▶ [REQUIREMENT]:
Search the records below for "resolution"; copy each line that has it.
EXTRACTED DATA below:
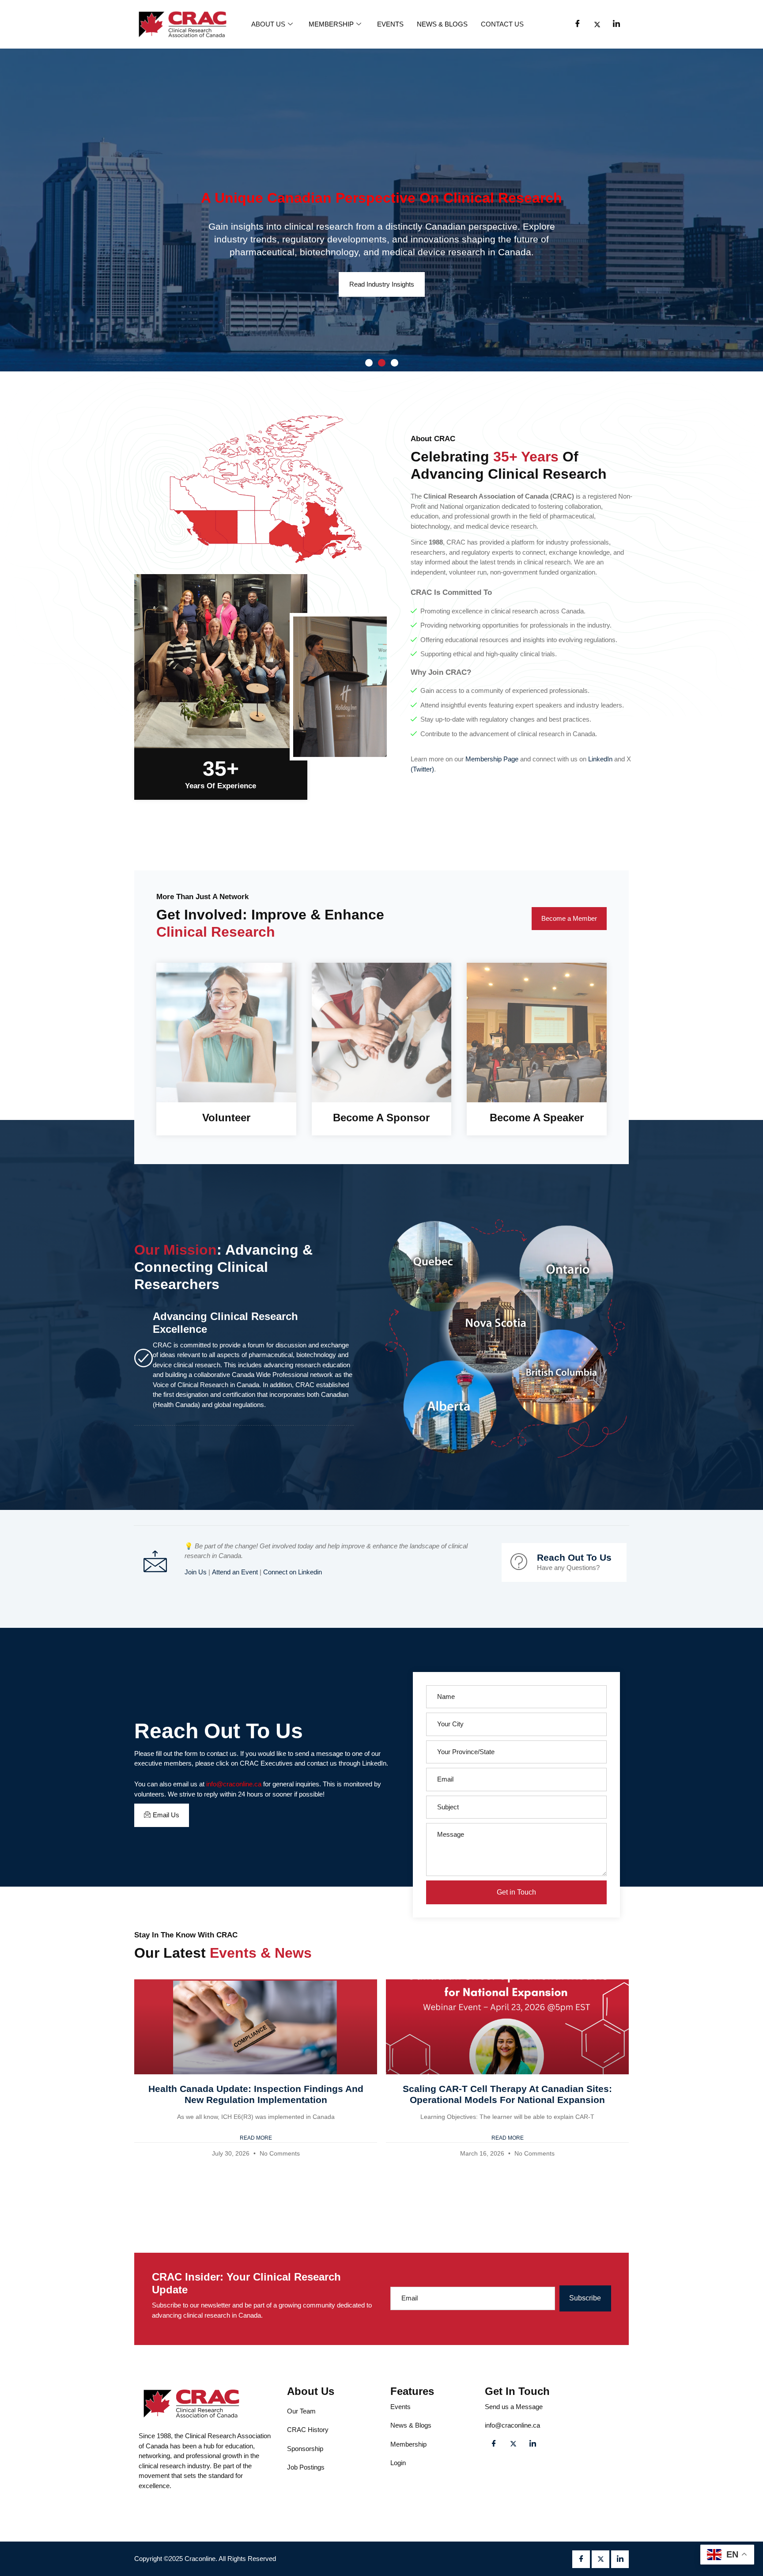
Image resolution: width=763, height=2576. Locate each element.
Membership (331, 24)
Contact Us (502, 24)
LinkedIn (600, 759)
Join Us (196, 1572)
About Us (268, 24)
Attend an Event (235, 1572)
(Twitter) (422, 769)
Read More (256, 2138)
End of EXTRACTED DATA.
EXTRACTED DATA below:
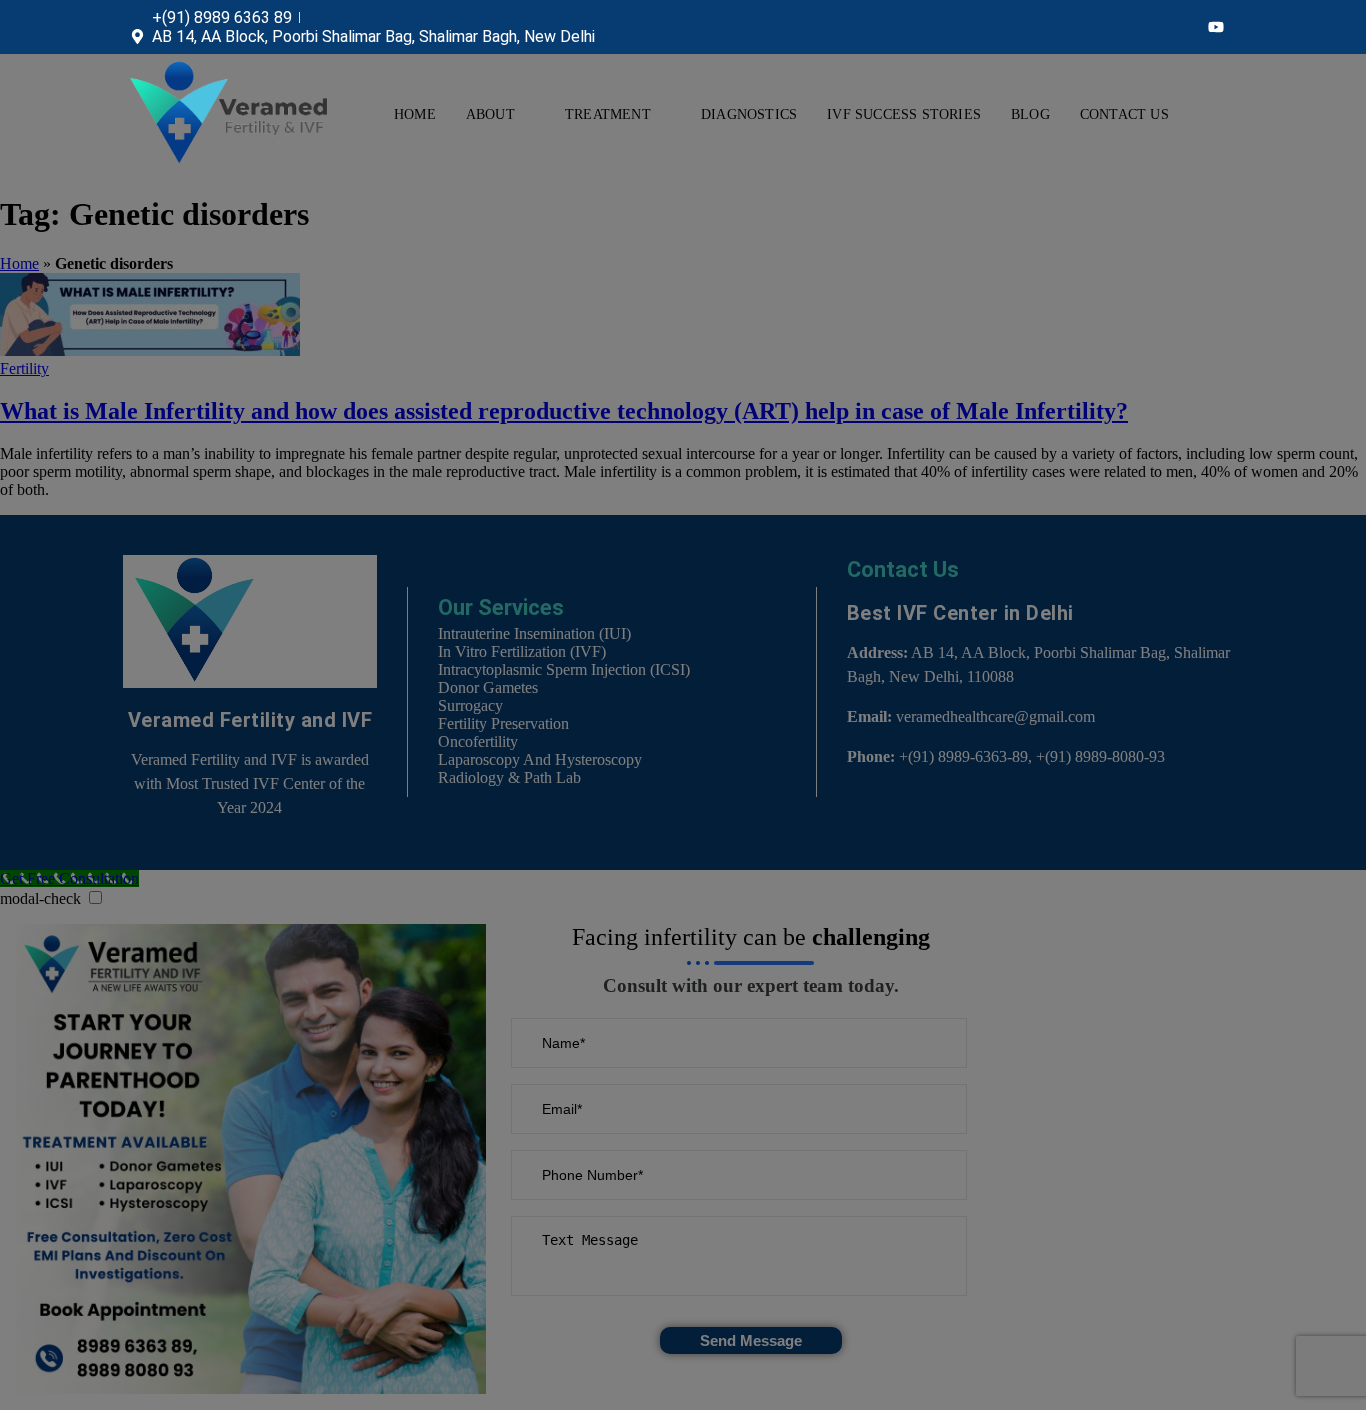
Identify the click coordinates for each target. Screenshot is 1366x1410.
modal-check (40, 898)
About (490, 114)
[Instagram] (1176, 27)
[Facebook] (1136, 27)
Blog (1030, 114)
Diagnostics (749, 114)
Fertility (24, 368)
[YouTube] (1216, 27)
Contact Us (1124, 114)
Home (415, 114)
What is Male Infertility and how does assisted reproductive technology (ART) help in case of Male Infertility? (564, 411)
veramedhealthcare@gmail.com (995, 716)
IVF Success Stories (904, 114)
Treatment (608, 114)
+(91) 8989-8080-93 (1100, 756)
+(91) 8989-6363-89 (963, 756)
End of EXTRACTED DATA.
EXTRACTED DATA below:
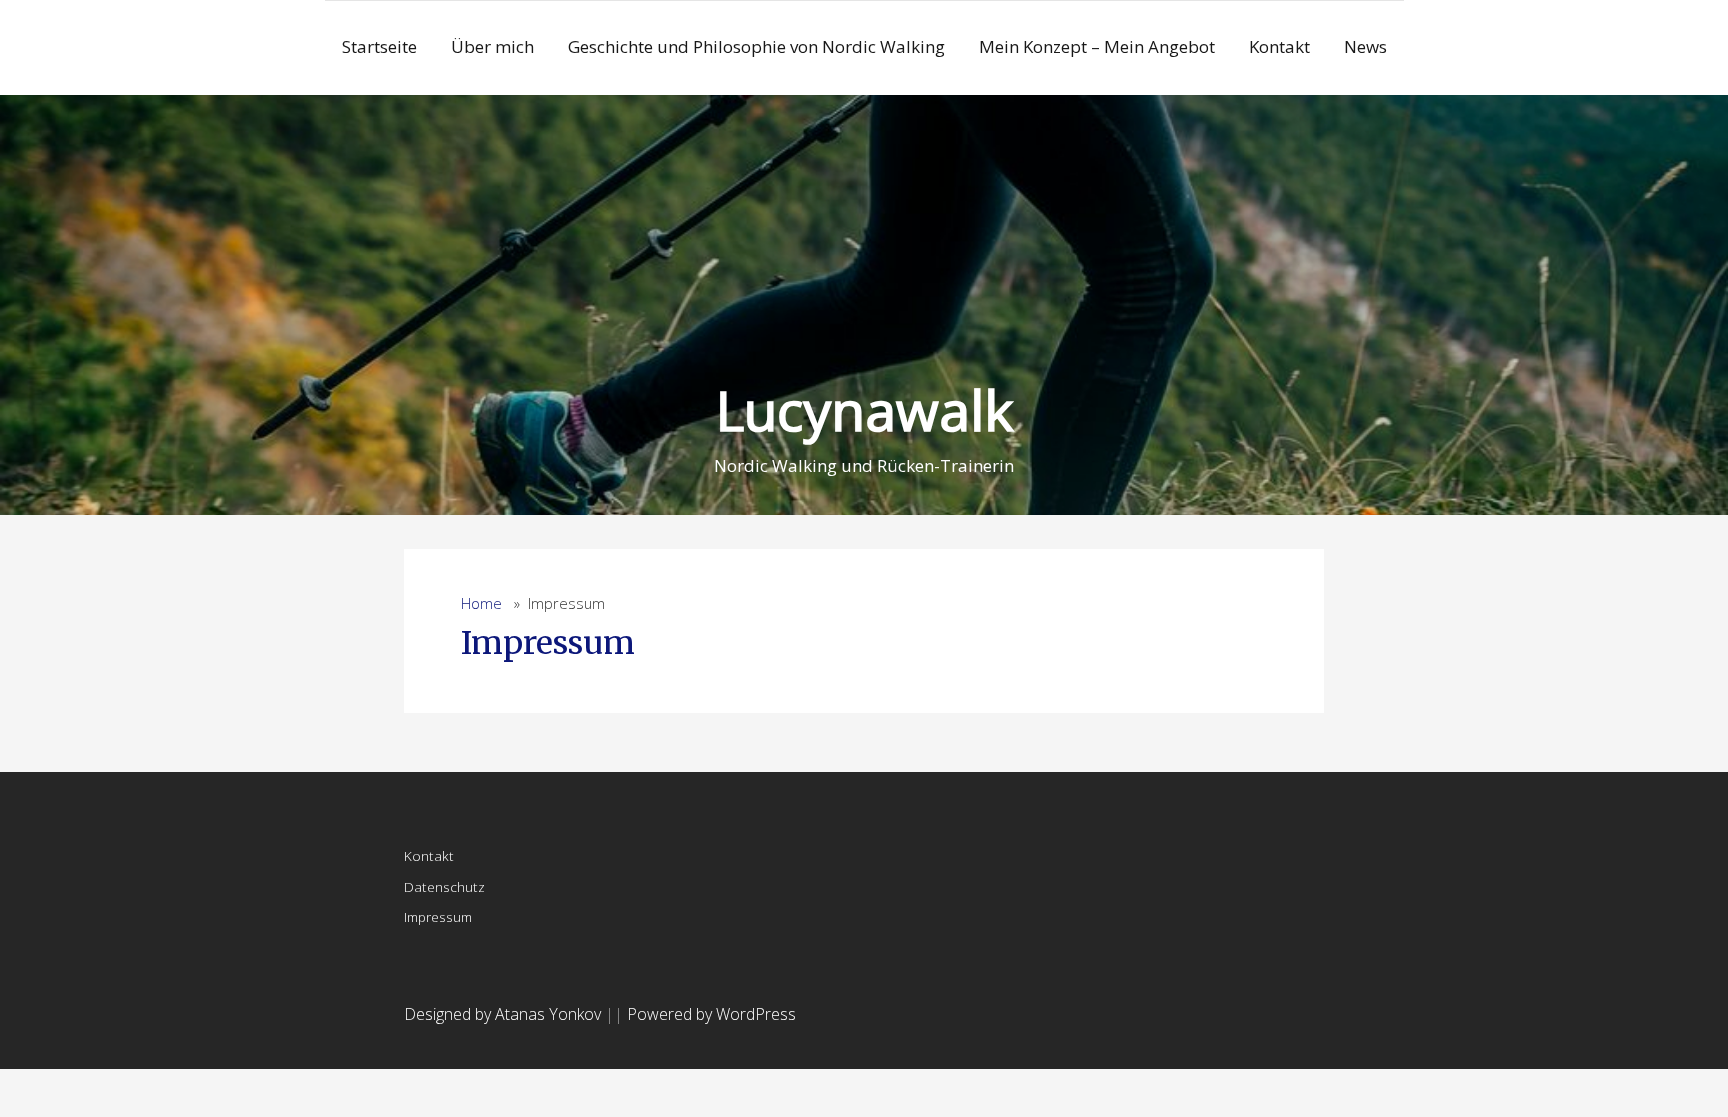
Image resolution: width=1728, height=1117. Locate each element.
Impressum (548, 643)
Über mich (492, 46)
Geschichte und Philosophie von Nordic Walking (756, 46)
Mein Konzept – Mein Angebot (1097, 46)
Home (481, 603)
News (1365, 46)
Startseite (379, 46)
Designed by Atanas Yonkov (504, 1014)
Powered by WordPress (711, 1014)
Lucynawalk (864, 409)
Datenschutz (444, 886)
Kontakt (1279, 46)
End of EXTRACTED DATA.
▶ [RESPONSE FOR THIS EXERCISE]:
Image resolution: width=763, height=2576. Locate each element.
Image resolution: width=1728, height=1117. Locate each element.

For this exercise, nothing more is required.